* Stated task
Revise the listing below by substituting "check box" for "checkbox" wherever it appears and keeping everything else the same. Leave the pictures out of your answer.

— start of Provided records —

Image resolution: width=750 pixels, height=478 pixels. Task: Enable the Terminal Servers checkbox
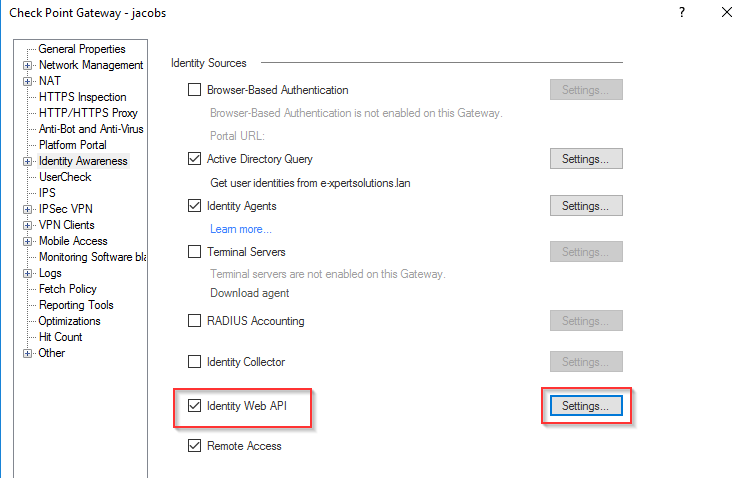click(x=195, y=252)
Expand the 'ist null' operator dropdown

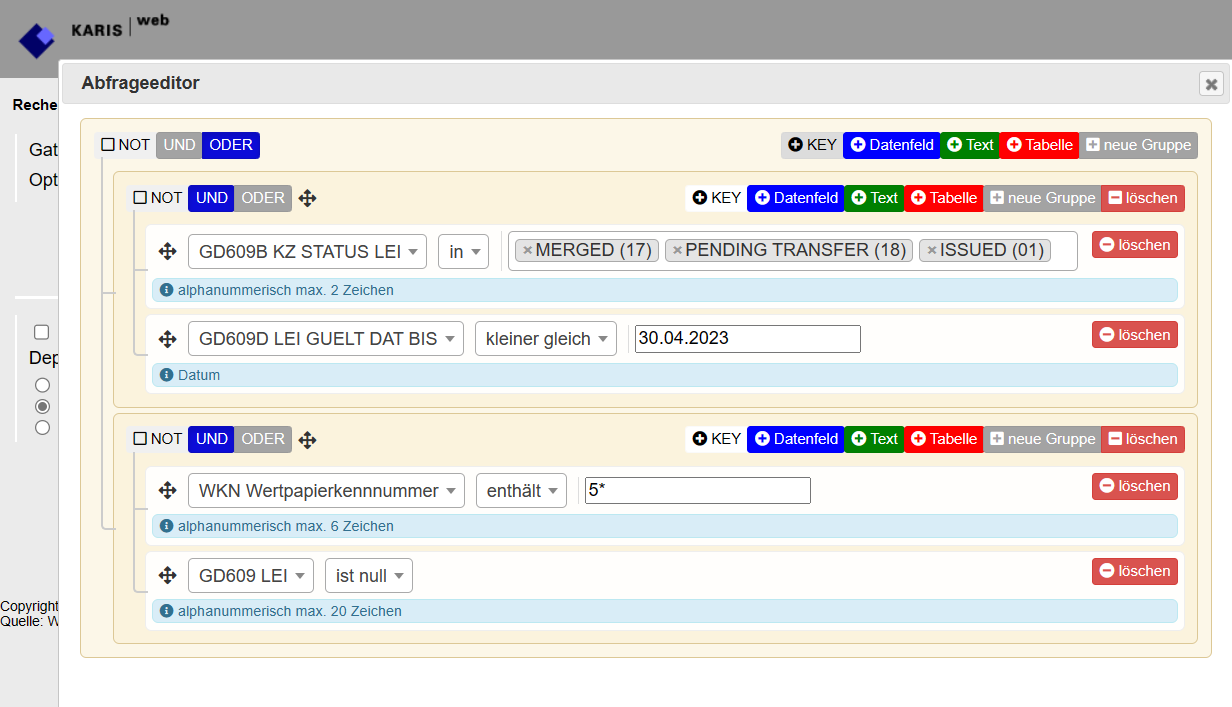coord(368,576)
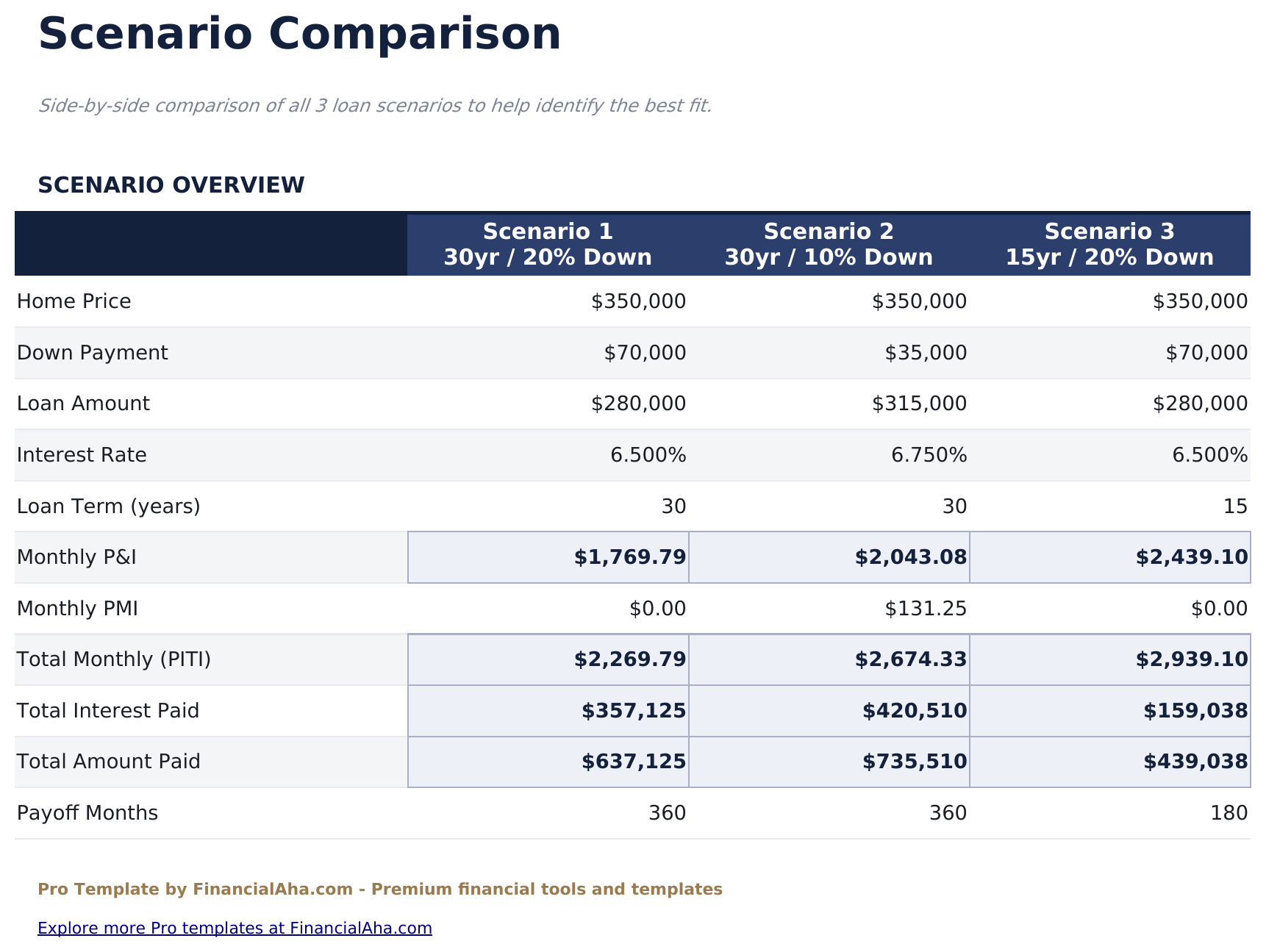Click the Home Price row label

click(x=74, y=301)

— end of Provided records —

* Complete output
Image resolution: width=750 pixels, height=478 pixels. Task: Enable the Terminal Servers check box
click(x=195, y=252)
Expand the 'ist null' operator dropdown

coord(368,576)
Click the Home Price row label

click(x=74, y=301)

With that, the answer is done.